INPUT:
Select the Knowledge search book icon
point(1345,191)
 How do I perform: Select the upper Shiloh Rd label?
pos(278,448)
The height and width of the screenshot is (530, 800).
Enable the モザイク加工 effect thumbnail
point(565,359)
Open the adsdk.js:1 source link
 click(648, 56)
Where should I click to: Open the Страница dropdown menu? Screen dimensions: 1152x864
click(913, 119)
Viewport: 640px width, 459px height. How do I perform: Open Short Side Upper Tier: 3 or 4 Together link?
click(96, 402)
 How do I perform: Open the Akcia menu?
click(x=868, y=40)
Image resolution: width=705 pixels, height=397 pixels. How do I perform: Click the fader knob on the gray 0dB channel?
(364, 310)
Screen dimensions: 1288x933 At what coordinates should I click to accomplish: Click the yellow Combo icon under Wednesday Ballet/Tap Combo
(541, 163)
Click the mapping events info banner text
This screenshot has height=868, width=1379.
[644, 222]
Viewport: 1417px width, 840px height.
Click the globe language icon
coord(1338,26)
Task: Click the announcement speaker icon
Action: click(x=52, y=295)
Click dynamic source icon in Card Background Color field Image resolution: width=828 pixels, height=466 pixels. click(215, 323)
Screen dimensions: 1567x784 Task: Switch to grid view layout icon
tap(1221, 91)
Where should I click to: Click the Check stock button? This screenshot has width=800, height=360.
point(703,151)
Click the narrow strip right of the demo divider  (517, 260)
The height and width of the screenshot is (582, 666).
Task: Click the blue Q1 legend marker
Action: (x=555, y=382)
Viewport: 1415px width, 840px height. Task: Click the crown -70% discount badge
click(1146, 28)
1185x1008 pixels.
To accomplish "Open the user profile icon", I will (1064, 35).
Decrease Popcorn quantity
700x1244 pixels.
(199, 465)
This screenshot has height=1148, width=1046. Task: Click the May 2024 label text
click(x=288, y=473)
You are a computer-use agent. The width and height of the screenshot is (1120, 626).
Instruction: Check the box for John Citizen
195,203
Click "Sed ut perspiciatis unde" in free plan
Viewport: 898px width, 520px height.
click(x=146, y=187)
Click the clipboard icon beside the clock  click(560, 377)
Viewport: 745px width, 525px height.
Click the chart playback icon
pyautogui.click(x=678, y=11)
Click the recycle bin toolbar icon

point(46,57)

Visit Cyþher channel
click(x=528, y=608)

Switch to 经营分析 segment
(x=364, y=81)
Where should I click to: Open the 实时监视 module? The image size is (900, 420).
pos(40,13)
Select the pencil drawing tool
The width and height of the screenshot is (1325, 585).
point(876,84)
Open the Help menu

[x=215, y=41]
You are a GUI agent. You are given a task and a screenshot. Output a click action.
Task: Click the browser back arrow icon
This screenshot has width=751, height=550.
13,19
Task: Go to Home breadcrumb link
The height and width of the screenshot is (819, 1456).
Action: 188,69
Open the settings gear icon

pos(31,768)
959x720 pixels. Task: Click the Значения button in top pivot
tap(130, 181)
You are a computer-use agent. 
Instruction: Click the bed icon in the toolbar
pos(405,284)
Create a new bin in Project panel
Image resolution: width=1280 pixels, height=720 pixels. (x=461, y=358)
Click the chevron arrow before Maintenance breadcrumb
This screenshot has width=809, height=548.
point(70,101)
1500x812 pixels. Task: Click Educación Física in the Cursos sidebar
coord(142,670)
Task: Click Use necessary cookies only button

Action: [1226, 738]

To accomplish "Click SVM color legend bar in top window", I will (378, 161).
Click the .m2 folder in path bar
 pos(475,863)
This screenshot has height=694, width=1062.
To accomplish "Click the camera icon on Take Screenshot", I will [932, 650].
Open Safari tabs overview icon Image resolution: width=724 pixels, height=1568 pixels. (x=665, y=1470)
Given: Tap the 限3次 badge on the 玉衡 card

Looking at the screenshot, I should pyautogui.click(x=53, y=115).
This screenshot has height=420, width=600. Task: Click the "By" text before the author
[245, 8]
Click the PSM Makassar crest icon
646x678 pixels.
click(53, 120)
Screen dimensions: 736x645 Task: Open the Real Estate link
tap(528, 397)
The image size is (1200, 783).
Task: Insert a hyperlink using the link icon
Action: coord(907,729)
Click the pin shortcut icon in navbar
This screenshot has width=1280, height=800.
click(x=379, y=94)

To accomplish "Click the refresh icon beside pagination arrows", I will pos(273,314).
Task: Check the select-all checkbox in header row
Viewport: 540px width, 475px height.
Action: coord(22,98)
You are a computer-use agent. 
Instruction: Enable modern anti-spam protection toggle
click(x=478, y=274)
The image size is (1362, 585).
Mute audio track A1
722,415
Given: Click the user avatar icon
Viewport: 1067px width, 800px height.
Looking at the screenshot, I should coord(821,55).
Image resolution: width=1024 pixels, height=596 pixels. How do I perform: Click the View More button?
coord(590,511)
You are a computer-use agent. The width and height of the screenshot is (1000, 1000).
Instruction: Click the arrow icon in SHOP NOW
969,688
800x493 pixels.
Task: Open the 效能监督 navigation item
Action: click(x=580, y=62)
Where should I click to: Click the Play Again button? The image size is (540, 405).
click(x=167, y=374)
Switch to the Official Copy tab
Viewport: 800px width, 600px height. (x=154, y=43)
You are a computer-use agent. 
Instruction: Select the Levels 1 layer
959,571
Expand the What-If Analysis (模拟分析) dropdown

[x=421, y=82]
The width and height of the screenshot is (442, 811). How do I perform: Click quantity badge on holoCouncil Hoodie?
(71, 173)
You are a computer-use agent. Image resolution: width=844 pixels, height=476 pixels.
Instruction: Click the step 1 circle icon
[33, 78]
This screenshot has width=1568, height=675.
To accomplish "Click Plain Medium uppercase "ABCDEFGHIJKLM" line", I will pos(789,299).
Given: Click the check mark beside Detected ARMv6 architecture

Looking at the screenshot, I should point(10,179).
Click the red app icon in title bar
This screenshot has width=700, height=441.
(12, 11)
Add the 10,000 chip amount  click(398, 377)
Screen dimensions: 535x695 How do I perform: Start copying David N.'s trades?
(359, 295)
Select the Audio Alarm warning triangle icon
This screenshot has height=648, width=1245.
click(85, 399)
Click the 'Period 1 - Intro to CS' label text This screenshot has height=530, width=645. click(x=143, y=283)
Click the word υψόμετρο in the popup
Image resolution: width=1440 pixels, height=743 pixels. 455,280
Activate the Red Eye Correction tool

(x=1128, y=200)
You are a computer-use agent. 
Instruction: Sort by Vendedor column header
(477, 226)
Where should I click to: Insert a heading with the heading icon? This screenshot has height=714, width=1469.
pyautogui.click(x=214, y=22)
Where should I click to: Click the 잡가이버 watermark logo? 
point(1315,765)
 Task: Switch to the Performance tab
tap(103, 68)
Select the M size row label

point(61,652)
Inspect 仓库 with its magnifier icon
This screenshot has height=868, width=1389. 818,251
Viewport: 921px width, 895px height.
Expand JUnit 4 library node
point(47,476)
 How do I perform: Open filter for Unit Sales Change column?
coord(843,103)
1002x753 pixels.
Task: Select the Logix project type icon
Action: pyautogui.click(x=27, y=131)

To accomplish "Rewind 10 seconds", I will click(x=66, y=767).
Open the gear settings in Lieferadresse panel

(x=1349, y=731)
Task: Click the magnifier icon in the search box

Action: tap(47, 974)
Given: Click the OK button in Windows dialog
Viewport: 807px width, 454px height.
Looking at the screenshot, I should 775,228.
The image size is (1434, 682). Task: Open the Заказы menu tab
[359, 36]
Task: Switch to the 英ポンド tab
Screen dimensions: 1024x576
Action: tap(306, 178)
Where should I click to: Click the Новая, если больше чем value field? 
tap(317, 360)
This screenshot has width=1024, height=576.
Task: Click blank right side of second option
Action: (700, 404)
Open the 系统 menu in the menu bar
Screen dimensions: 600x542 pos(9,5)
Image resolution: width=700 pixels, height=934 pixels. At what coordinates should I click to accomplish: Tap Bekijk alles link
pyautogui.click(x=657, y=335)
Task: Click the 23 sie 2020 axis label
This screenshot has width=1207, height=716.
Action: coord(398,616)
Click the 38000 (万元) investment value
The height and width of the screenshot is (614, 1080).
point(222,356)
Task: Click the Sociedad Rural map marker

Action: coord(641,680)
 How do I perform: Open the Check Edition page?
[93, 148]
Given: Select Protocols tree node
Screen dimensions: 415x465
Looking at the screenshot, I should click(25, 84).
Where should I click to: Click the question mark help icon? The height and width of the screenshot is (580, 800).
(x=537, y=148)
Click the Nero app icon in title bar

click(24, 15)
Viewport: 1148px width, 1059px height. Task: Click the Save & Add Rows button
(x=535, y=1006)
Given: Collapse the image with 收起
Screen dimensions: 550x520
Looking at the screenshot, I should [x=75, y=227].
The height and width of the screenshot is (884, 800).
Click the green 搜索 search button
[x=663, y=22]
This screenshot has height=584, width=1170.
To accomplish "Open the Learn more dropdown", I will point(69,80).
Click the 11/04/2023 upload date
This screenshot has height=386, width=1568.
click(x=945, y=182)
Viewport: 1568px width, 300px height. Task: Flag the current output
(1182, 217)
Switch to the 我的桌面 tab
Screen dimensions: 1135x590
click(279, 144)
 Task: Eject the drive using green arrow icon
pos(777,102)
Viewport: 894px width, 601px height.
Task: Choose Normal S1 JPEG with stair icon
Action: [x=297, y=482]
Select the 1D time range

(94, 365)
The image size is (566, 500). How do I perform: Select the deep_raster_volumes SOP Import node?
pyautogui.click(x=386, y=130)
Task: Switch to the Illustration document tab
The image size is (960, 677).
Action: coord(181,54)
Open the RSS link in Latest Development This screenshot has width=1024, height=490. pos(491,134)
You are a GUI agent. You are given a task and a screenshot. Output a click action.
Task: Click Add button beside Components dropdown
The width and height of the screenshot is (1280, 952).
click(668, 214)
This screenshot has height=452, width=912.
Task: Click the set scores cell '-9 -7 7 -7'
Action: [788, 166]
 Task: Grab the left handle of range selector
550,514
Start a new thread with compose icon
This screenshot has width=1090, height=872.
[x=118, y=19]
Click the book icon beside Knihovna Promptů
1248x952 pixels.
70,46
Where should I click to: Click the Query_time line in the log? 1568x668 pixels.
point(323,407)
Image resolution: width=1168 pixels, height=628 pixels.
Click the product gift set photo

EXERCISE INSTRUCTIONS: Only the lines above that hold "user" are wanted. Show every one of them.

SOLVED PROBLEM:
To accomplish "Open the user profile icon", I will (1064, 35).
Given: Click the user avatar icon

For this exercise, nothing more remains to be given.